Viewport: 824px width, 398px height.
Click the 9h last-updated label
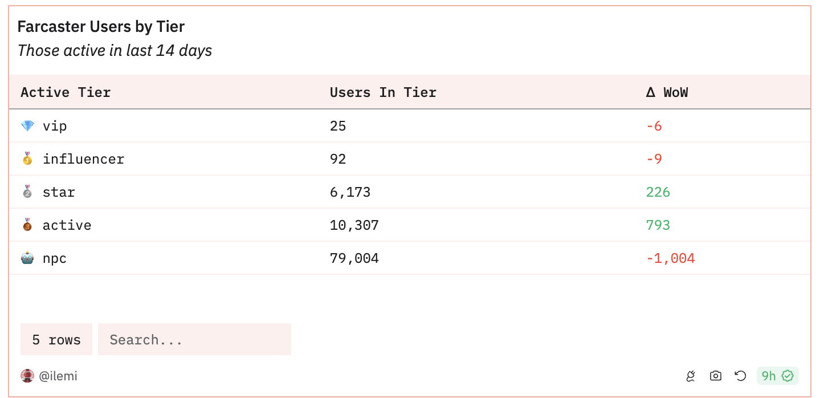769,376
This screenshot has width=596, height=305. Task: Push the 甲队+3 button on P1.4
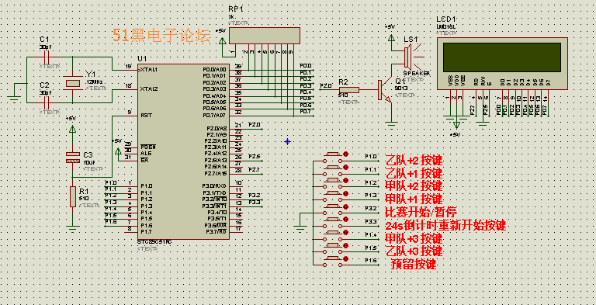pos(334,233)
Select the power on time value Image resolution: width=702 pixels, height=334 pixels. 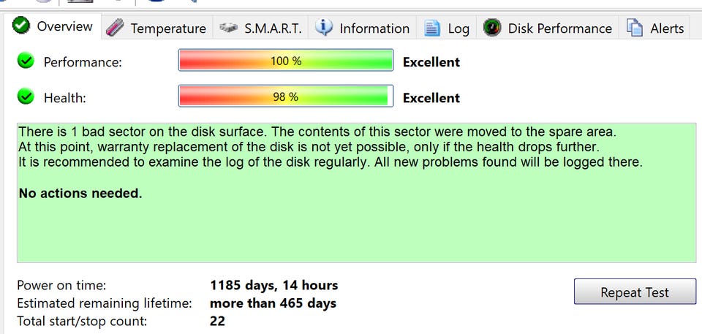(x=273, y=285)
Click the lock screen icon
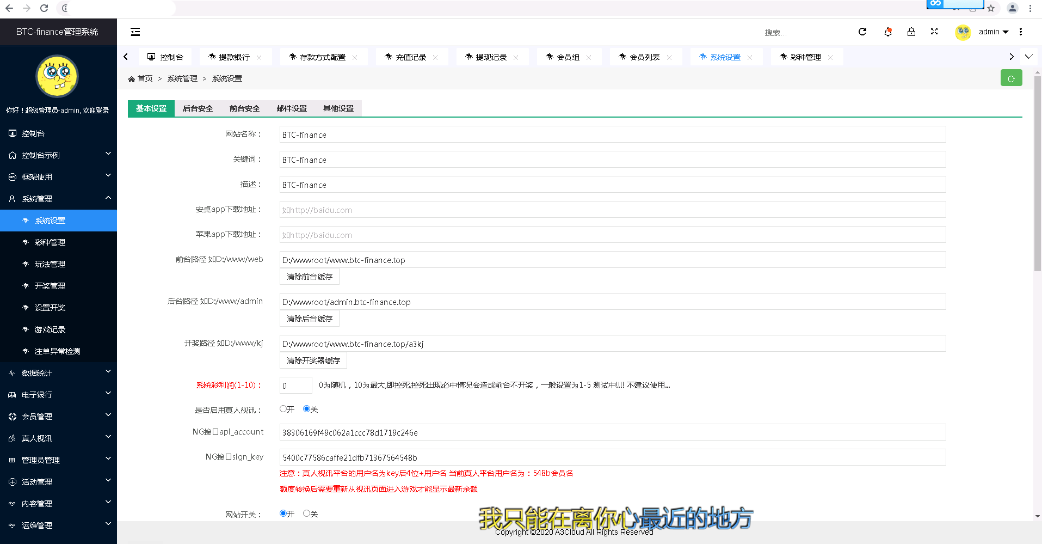This screenshot has height=544, width=1042. [911, 32]
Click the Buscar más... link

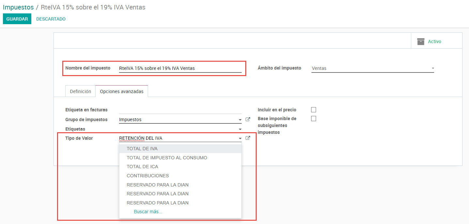[148, 212]
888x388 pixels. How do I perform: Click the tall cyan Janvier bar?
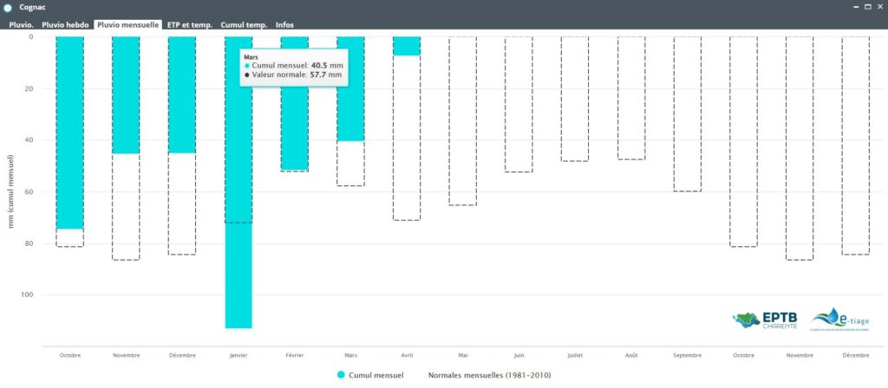[x=238, y=260]
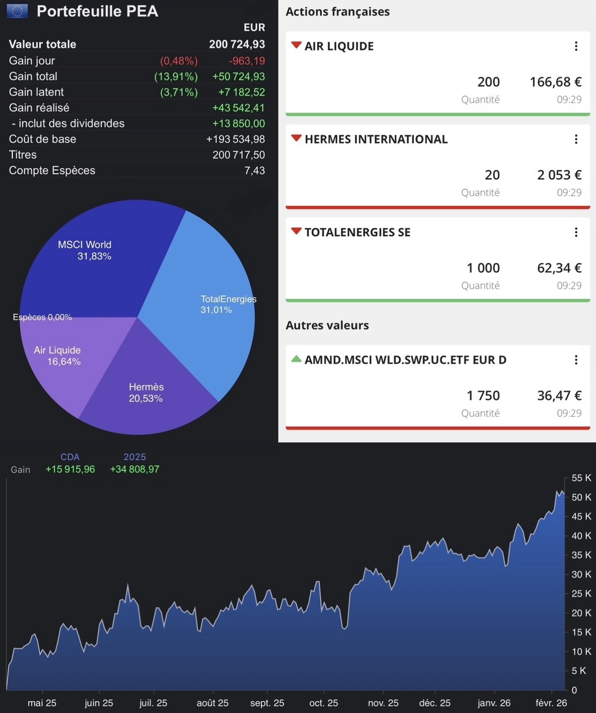Switch to the 2025 gain period
The image size is (596, 713).
point(135,457)
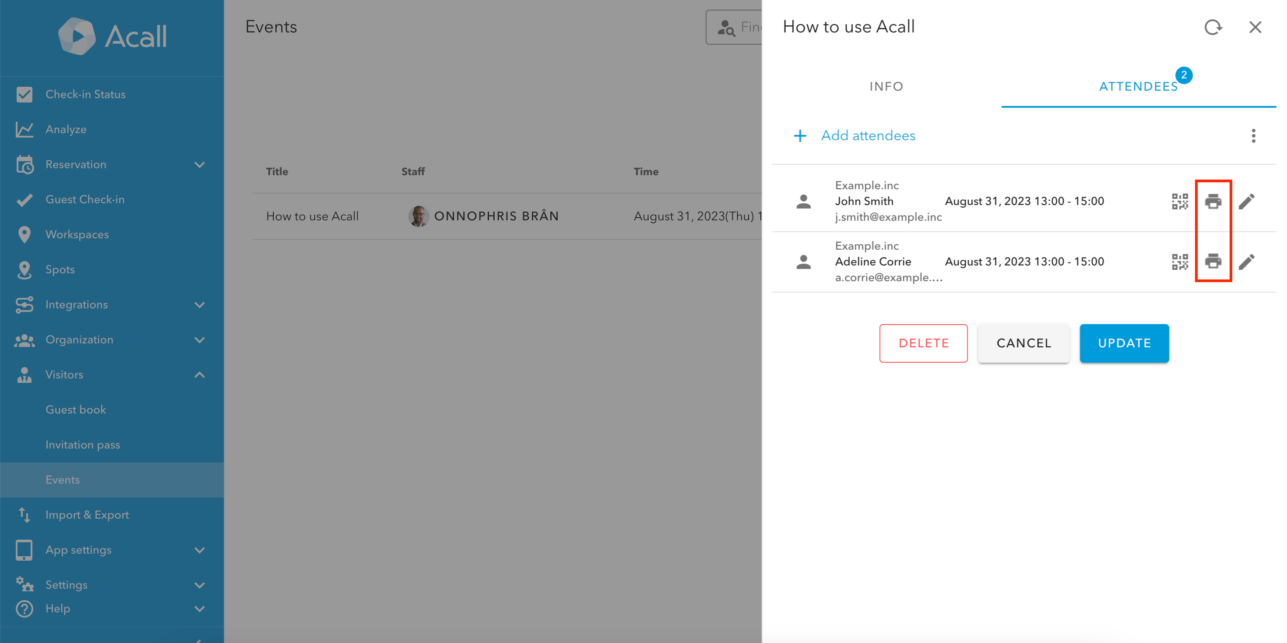1287x643 pixels.
Task: Open Guest book in sidebar
Action: click(76, 410)
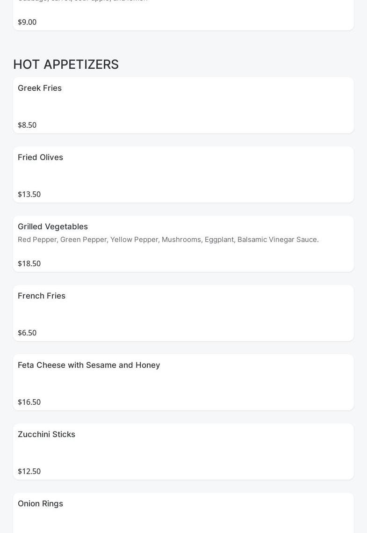Viewport: 367px width, 533px height.
Task: Click the Greek Fries title text
Action: 40,88
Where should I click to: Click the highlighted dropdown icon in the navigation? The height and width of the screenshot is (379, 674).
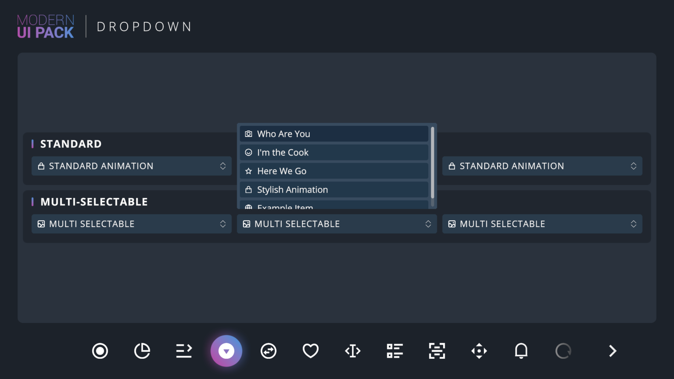[x=226, y=350]
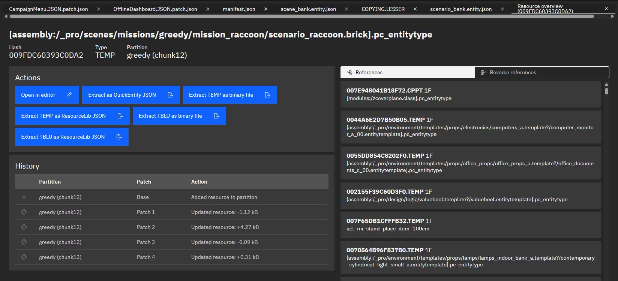Image resolution: width=618 pixels, height=281 pixels.
Task: Click export icon on Extract TEMP as ResourceLib JSON
Action: (x=120, y=116)
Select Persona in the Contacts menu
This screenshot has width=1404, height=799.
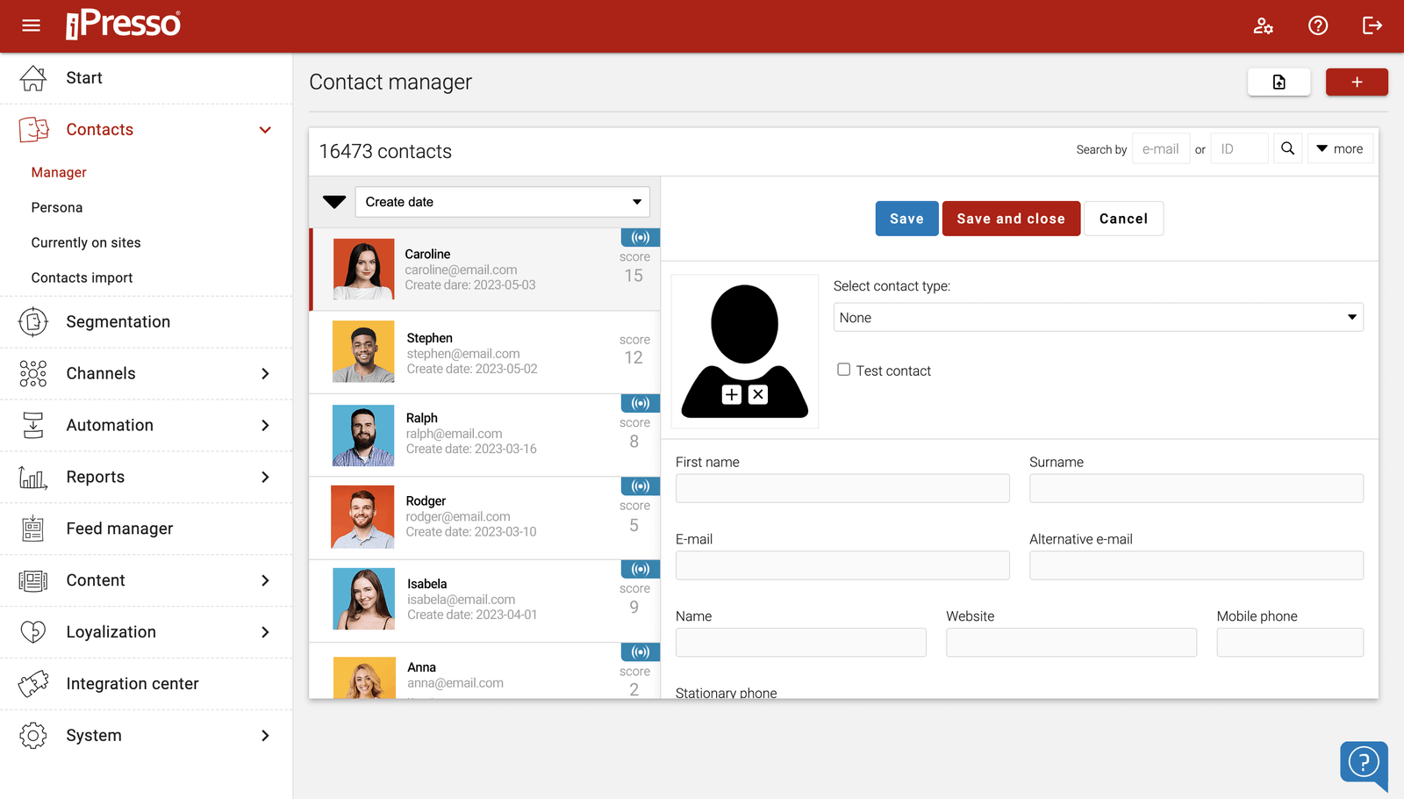click(56, 207)
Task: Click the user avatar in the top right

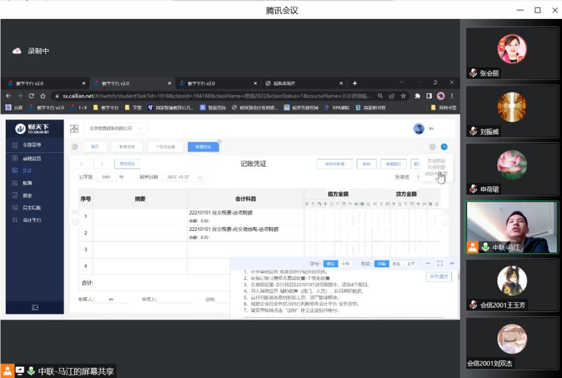Action: (x=419, y=128)
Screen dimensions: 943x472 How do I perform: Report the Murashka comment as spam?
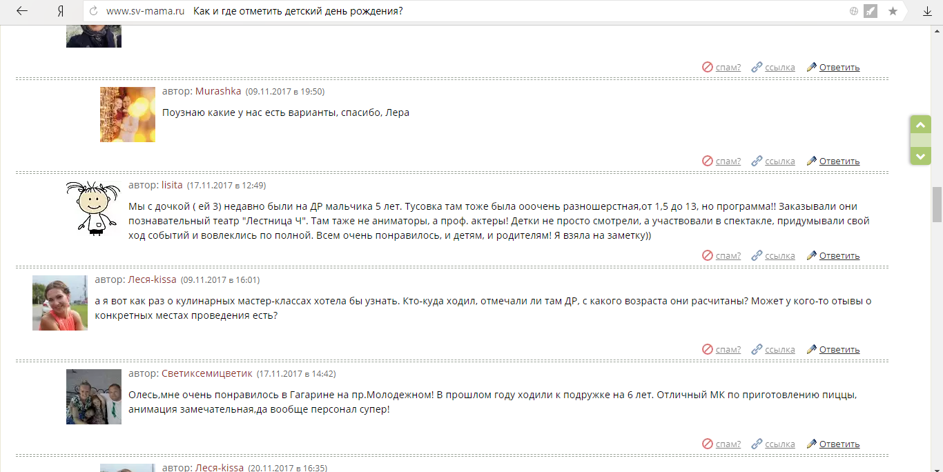click(x=721, y=161)
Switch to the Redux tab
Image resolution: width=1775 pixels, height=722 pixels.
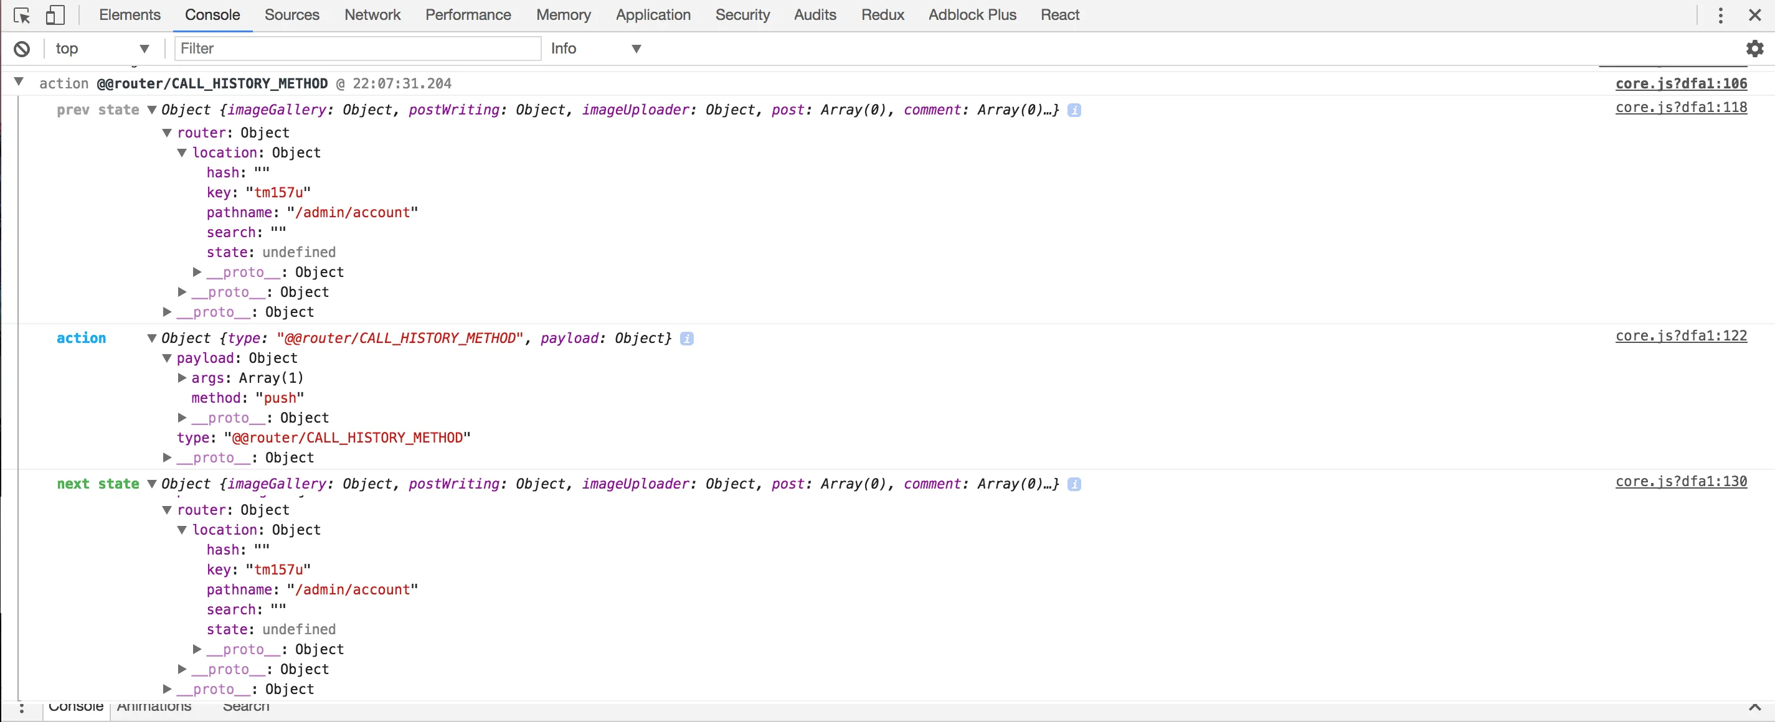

============

> _YOUR GOAL_
Return, character for character, every line of the entries from the line containing "Select Persona in the Contacts menu" through the final line of the entries, both included, and omit the pictures.

> _CORRECT RESULT_
Select Persona in the Contacts menu
This screenshot has width=1404, height=799.
click(56, 207)
Task: Click the user avatar in the top right

Action: (x=419, y=128)
Screen dimensions: 943x472 How do I perform: Report the Murashka comment as spam?
click(x=721, y=161)
Switch to the Redux tab
Image resolution: width=1775 pixels, height=722 pixels.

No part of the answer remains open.